*** Opening Entries supplied ***
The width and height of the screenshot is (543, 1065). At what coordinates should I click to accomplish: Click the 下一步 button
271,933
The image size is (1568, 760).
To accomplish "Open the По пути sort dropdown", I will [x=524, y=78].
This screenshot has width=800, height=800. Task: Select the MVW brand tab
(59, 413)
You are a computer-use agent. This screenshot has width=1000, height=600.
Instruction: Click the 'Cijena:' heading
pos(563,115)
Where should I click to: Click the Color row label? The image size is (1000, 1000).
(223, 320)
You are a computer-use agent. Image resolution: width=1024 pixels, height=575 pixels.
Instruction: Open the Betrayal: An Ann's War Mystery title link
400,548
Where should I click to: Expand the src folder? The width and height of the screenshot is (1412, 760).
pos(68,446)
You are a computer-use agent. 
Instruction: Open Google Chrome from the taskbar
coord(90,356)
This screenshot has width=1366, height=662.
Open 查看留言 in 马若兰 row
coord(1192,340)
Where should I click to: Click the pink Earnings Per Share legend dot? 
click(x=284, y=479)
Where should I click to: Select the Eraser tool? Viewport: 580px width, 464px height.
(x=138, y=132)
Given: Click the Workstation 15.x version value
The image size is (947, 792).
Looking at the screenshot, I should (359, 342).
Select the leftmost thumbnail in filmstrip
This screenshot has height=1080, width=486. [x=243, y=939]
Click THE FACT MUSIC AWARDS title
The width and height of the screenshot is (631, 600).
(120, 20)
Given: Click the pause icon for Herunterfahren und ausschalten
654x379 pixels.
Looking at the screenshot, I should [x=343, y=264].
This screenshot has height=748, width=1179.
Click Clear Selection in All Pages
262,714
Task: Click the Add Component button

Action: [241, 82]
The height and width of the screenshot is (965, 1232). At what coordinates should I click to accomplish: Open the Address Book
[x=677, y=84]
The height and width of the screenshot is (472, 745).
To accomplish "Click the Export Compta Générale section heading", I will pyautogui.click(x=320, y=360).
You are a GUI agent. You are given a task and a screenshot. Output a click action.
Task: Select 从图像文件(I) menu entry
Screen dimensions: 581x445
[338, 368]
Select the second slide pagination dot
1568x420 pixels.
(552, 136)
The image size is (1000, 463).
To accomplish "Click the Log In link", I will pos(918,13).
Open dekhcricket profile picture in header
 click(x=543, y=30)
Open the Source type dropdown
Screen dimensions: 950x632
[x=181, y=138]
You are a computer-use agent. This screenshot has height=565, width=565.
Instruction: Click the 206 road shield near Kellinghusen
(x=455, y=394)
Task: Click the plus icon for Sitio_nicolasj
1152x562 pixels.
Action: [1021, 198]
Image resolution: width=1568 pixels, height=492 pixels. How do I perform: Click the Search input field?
*** Closing Entries supplied ***
**Task description**: Go through the entries and return each line where the word "dropdown" occurs.

**Solved exercise**:
To accomplish "Open the По пути sort dropdown", I will [x=524, y=78].
Open the Source type dropdown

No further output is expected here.